Texas spends about one-fourth of its state budget on Medicaid—$35 billion. For every dollar the state spends on Medicaid, the federal government contributes $1.38.

Medicaid pays for about two-thirds of all nursing home care in the state, according to the Texas Medical Association. But it also pays for home- and community-based services such as home attendants who help with daily activities including bathing, dressing, meal preparation and medication reminders. It partially covers care in adult day centers, too.

“This can help people stay at home and be a little more independent and delay or defer a nursing home stay,” Jackson said.

Texas leaders have opposed expanding Medicaid as allowed under the Affordable Care Act. Although the law says the federal government would pay the full cost of those covered by the expansion this year and next—gradually declining to 90 percent in 2020 and beyond—Texas leaders have questioned the federal commitment.

About 950,000 adult Texans would gain coverage were the state to expand Medicaid, according to the nonpartisan Kaiser Family Foundation.

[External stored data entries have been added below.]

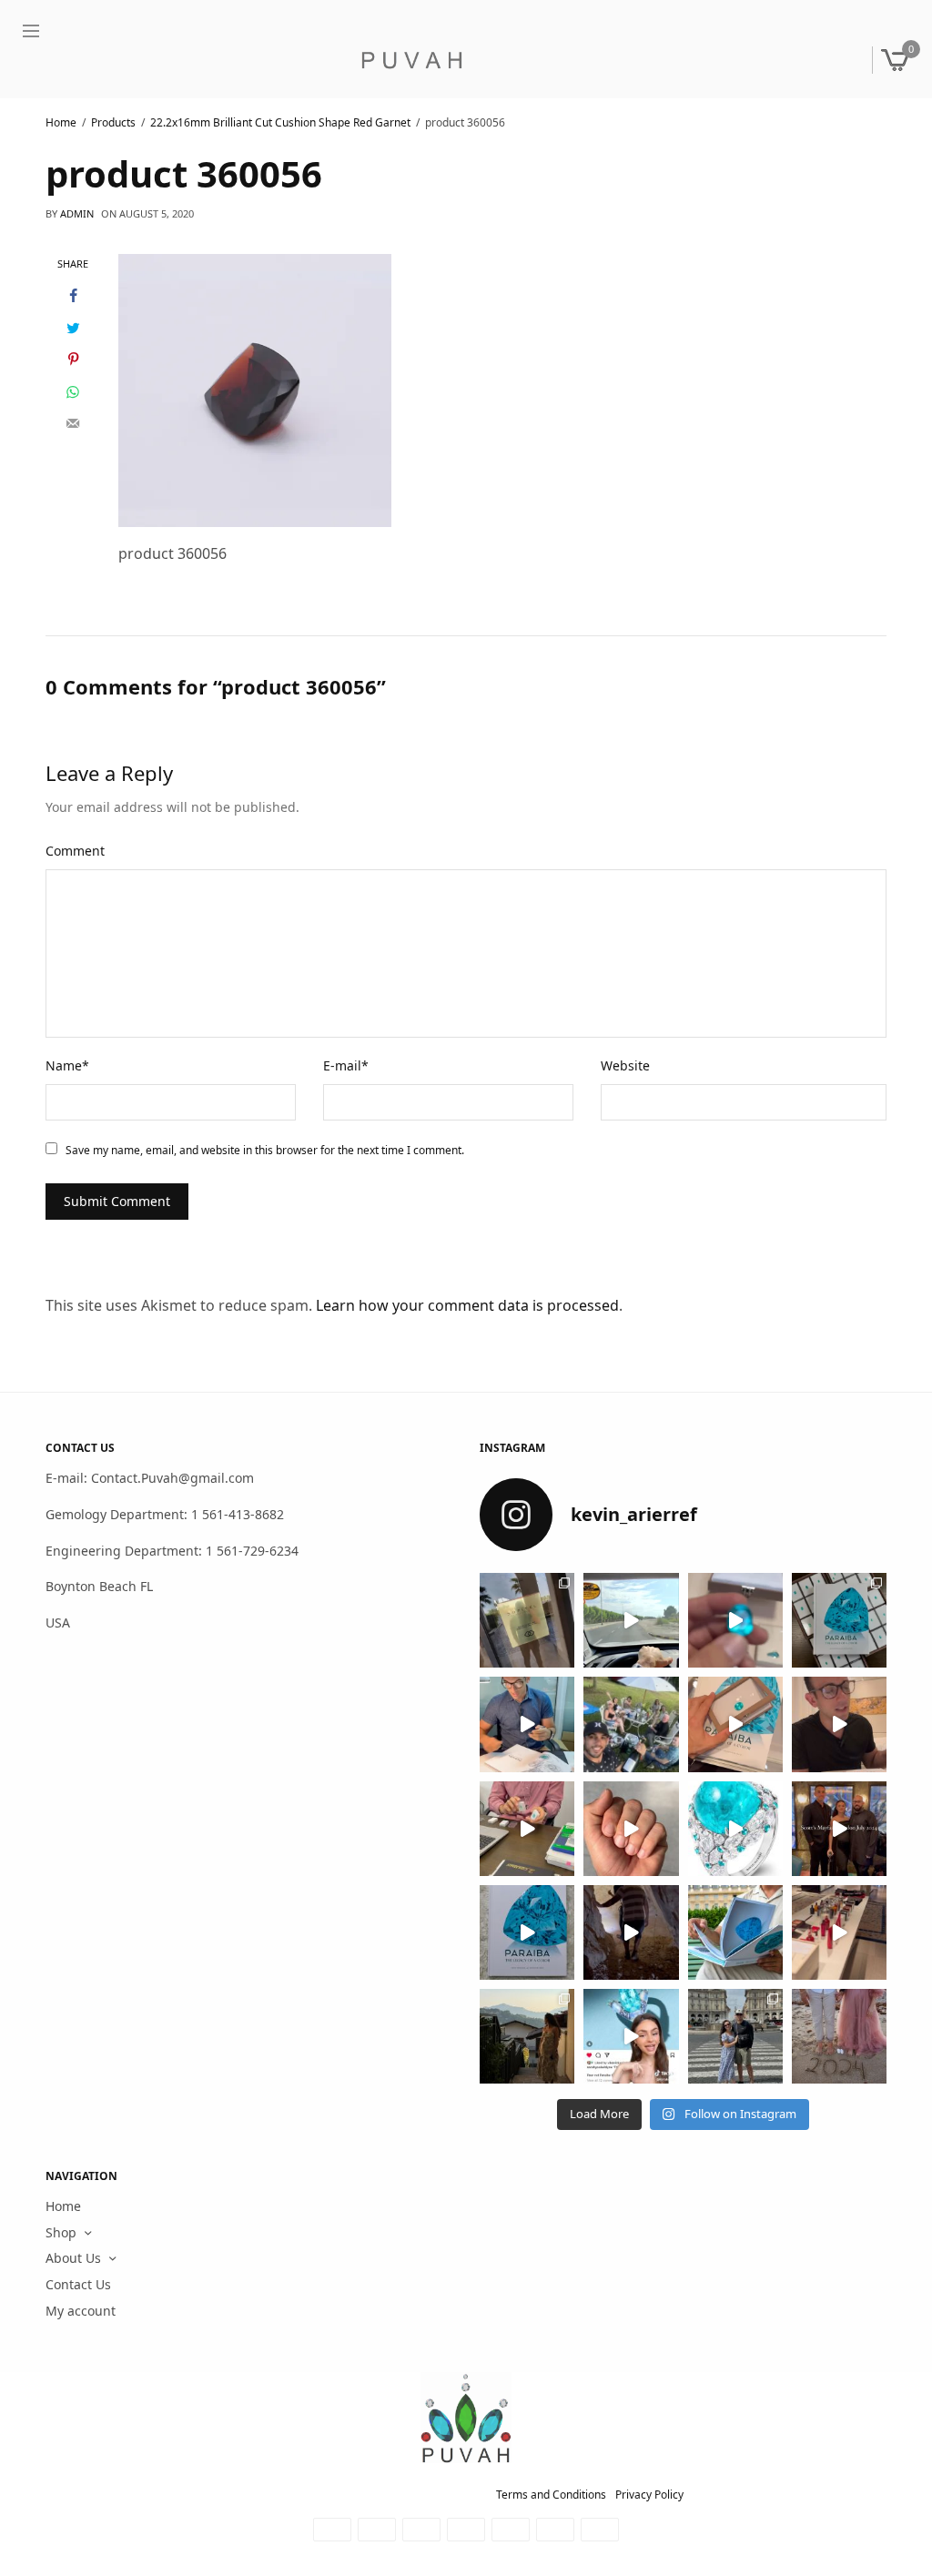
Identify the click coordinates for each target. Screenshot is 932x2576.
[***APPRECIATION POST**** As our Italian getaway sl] (527, 2036)
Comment (75, 850)
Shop (61, 2232)
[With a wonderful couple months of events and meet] (839, 1620)
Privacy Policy (649, 2494)
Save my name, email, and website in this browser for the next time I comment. (265, 1150)
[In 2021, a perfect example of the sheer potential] (527, 1828)
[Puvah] (411, 60)
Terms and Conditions (551, 2494)
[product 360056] (254, 389)
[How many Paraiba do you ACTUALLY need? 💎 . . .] (735, 1828)
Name (67, 1065)
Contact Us (78, 2284)
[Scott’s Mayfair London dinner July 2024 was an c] (839, 1828)
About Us (73, 2258)
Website (625, 1065)
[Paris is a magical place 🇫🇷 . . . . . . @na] (839, 1932)
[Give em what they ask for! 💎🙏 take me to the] (735, 1620)
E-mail (346, 1065)
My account (81, 2310)
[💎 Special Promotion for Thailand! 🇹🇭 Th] (527, 1725)
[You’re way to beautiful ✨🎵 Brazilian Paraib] (630, 1828)
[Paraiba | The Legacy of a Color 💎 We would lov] (735, 1932)
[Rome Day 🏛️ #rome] (735, 2036)
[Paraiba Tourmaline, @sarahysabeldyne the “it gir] (630, 2036)
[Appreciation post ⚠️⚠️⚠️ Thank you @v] (839, 1725)
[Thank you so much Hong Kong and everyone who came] (735, 1725)
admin (77, 213)
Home (63, 2206)
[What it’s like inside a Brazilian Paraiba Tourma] (630, 1932)
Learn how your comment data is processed (467, 1305)
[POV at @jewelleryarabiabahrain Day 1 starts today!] (630, 1620)
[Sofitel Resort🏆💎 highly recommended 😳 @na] (527, 1620)
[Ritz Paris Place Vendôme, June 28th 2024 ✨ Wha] (527, 1932)
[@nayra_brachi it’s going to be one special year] (839, 2036)
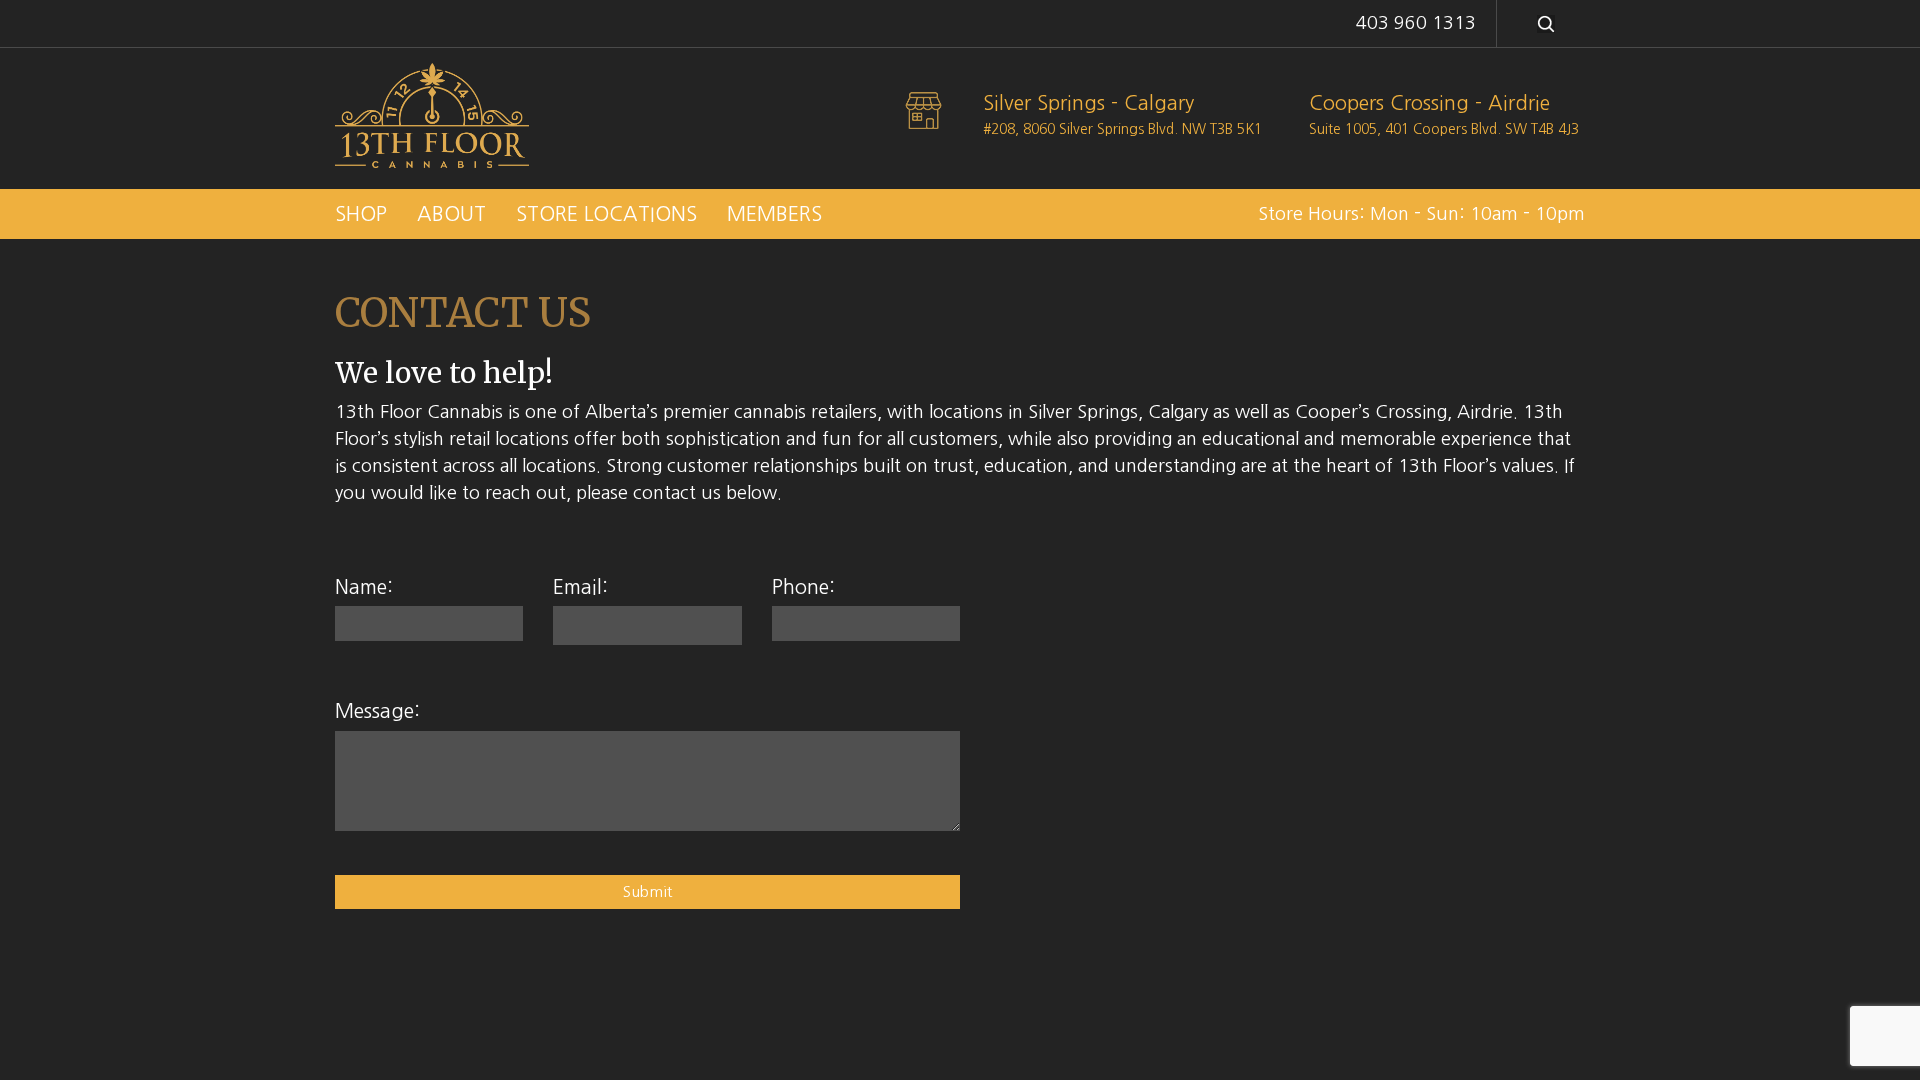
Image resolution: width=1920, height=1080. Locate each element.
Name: (364, 587)
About (451, 214)
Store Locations (606, 214)
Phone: (803, 587)
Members (774, 214)
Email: (580, 587)
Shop (361, 214)
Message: (377, 711)
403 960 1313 (1416, 23)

The number of uninsured low- income Texans is large because the state’s income threshold for Medicaid eligibility is the lowest in the country, tied with Alabama. Parents in Texas can earn no more than $3,764 a year, but children in households with higher incomes can still be covered by Medicaid.

Access to physicians and other providers is one of Medicaid’s biggest challenges in Texas.

“Inadequate physician payment rates” have forced many practices to limit service to Medicaid patients or cease seeing them altogether, Martin Garza, a pediatrician from Edinburg, told the state Senate Finance Committee in February.

Medicaid payments in Texas rank 37th among all states (tied with Maine) and are about 65 percent of what Medicare pays, the Kaiser Foundation reports.

“We know our request [for higher payment rates] will entail significant new costs,” Garza told lawmakers. “But fixing a Medicaid system widely acknowledged in need of repair must begin with bold action by Texas leaders.”

It was bold leadership by one Texan five decades ago that led to the program’s creation.

Speaking of anticipated high health care costs in a 1965 telephone conversation, Johnson said, “I don’t argue about that any more than I argue about Lady Bird buying flour. You got to have flour and coffee in your house. And education and health.”

Thomas Korosec is a writer living in Dallas.